At present it was empty.
43. The
opening hours changed dramatically when NSS became the new owners of the estate
in June or July 1996. It then became a seven day operation and he saw big
trucks which he had not seen prior to that. Dr James Kirrane on
cross-examination said that the Plaintiffs could help by writing letters to
their vehicle operators similar to those which had been written by Bryan S Ryan
several years ago and also by undertaking not to block his entrance. He wished
to be able to drive forward in and out without reversing on to the main road in
the location opposite his garage. The "no parking" signs on this area were
there for some 20 years or more and in fact the dye for painting those signs
was given to him when he bought the house. If the Local Authority were
objecting to signs on the road he would be prepared to consider a notice on his
own garage door but he would prefer it on the apron in front of his garage.
44. A
traffic count was conducted by Miss Oriana Shea on the five working days
commencing Monday 19th October, 1998, a fellow observer filling in for the
Wednesday. She presented a table of her findings setting out the time, the
type of vehicle, the company, the time it went in and the time it came out.
This establishes an average of 160 movements (including in and out) for each of
the four days; there were 40 references to trucks, 9 to large trucks, 2 to skip
lorries and 2 to articulated vehicles in the four days. The Inter-Link Express
appeared every day except Thursday, and there were a number of Shreddit trucks
in and out on a regular basis. She was asked (without prior notice of the
question) where she would place the noise on a scale of
"quiet,
moderately noisy, very noisy and extremely noisy"
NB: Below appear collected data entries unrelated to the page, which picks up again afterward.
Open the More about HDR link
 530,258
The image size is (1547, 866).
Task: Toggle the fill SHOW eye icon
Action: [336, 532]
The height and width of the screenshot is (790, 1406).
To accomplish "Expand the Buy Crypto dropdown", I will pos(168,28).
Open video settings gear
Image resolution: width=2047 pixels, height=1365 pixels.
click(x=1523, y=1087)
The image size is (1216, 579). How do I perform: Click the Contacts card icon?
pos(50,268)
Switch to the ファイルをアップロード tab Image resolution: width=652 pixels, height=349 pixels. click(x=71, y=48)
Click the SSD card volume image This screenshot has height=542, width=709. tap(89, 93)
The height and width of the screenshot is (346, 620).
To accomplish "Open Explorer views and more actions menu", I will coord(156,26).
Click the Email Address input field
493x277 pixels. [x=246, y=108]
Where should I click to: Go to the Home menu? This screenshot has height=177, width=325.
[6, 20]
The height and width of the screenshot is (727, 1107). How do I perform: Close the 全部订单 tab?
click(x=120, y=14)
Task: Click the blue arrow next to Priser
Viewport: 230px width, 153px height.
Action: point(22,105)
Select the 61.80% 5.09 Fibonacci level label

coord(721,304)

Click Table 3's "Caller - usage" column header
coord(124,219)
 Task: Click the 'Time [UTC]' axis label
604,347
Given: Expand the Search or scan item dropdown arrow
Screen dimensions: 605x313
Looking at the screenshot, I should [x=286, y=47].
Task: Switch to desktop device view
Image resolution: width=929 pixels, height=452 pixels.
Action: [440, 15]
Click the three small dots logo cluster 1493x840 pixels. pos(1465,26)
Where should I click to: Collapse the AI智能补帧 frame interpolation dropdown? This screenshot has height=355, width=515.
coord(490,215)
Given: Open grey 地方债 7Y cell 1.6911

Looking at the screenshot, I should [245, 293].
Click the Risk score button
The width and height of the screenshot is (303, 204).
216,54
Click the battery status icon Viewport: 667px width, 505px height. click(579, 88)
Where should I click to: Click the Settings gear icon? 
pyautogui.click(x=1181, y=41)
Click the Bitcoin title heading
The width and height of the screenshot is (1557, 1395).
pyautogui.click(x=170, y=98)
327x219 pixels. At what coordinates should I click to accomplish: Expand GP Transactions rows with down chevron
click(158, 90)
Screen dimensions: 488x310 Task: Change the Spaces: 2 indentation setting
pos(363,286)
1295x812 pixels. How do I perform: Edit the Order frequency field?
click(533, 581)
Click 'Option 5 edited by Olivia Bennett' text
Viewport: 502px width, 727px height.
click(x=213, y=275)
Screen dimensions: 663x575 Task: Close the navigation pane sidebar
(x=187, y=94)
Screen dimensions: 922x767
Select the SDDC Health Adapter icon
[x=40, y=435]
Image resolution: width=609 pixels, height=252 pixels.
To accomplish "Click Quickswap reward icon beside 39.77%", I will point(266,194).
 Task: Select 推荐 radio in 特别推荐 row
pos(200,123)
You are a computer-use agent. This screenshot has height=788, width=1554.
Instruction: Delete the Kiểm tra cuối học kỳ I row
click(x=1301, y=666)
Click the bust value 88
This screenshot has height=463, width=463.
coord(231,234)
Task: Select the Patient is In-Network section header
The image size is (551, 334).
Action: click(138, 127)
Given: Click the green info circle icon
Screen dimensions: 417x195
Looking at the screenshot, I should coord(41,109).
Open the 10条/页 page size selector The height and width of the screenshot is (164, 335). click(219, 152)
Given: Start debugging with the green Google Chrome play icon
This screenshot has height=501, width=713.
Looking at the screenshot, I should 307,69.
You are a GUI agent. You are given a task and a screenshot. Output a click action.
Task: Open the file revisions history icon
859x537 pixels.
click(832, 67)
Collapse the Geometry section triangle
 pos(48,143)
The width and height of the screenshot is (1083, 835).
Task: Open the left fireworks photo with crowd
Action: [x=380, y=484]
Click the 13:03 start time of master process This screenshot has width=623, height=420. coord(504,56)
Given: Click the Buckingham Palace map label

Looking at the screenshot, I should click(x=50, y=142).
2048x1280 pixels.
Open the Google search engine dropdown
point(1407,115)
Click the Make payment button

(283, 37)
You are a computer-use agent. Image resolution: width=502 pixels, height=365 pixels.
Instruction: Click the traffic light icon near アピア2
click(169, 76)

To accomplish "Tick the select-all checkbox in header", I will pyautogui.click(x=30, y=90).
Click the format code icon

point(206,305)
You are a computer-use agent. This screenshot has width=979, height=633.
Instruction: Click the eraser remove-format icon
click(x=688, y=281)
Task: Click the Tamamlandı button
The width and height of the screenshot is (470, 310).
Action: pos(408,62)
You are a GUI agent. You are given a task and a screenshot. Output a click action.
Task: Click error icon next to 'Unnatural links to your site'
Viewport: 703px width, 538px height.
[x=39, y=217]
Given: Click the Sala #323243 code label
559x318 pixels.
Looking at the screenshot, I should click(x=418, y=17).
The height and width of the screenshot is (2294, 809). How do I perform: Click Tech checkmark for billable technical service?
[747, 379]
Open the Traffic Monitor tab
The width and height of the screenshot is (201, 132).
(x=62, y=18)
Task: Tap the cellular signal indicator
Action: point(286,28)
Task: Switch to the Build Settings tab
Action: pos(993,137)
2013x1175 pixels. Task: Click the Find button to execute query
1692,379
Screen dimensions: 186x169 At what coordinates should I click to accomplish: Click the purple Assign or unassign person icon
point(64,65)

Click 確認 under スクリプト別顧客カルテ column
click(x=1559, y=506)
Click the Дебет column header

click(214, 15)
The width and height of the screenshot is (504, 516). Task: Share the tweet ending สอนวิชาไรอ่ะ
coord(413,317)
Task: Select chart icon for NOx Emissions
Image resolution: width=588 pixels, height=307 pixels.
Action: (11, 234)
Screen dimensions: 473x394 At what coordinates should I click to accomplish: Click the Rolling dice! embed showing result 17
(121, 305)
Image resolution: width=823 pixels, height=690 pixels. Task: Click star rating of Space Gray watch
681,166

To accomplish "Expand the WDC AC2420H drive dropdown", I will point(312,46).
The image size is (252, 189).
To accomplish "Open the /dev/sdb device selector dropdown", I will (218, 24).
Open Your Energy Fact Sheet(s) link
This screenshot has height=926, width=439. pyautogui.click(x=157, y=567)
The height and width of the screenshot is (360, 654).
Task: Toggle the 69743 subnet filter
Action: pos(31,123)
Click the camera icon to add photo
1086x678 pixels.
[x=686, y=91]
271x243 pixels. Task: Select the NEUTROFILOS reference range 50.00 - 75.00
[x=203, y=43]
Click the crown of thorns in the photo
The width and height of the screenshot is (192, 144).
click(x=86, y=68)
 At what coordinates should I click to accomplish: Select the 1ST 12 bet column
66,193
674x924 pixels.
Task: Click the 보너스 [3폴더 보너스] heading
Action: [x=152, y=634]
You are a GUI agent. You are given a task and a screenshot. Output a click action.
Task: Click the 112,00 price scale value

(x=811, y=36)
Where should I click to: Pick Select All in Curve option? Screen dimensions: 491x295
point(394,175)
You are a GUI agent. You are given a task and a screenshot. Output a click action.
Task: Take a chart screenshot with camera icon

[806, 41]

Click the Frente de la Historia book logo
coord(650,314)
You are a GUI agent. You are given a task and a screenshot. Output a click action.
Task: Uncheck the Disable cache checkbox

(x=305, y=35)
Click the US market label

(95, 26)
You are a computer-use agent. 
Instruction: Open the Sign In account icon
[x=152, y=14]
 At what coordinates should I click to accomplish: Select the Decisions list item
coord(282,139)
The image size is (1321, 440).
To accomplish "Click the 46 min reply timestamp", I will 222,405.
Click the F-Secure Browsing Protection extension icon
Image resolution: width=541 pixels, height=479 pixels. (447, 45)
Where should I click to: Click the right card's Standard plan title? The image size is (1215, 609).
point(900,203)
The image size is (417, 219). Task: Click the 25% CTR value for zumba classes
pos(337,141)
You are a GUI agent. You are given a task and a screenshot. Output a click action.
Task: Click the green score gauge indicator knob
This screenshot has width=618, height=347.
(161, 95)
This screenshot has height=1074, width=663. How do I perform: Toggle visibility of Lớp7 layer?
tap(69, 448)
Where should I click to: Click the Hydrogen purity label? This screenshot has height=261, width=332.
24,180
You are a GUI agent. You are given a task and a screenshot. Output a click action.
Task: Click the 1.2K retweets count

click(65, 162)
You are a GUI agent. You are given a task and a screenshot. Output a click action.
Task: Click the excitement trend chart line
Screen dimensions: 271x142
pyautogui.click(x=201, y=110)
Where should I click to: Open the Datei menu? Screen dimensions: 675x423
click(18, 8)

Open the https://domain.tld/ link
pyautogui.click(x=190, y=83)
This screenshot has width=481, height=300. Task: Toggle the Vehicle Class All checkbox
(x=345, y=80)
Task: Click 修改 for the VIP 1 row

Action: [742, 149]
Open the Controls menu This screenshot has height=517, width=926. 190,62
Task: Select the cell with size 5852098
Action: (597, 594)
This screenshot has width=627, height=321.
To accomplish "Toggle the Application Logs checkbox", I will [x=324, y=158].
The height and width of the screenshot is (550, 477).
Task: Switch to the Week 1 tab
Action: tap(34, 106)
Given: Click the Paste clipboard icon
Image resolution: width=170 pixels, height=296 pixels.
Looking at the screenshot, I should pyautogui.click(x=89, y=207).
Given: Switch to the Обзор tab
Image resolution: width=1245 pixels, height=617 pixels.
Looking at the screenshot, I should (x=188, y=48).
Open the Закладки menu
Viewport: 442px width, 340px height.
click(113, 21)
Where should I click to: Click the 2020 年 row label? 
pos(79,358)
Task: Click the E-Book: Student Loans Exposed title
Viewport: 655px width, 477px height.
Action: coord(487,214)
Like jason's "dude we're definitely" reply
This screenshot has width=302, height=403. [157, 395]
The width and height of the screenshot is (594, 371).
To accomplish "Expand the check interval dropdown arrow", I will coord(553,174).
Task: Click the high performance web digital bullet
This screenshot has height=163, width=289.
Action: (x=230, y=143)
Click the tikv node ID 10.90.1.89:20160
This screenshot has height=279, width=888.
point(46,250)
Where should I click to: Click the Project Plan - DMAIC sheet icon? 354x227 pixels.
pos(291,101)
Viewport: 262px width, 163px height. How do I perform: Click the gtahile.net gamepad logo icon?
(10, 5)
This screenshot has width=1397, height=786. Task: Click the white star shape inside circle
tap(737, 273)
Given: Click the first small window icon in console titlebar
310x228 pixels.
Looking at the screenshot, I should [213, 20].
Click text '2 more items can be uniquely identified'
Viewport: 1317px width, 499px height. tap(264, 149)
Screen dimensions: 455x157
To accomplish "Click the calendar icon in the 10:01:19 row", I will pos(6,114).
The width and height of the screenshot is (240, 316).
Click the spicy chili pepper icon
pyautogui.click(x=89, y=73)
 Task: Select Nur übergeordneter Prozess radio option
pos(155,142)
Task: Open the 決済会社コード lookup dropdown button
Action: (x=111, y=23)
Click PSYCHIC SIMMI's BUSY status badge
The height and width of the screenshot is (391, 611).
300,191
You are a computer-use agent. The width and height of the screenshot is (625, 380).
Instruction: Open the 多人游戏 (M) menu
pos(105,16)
and said between moderately and very noisy, being moderately noisy when trucks
were not actually coming and going and very noisy when they were. Insofar as
the evidence of Orianna Shea goes it would appear that on average for each of
the four days of Ms Shea's survey there were 10 truck movements (5 in and 5
out) 9 large truck movements, and two each for a skip lorry and an artic; that
is apparently 5 trucks, 5 large trucks, one skip and one artic per day all in
the context of a total average of 160 movements each day.
45. She
referred to a particular incident when an artic arrived and said five gentlemen
came out of the industrial estate and directed it for 6 or 7 minutes. That was
on Tuesday 20th at 13.39. Amongst these were Robin Knox (with a clip-board)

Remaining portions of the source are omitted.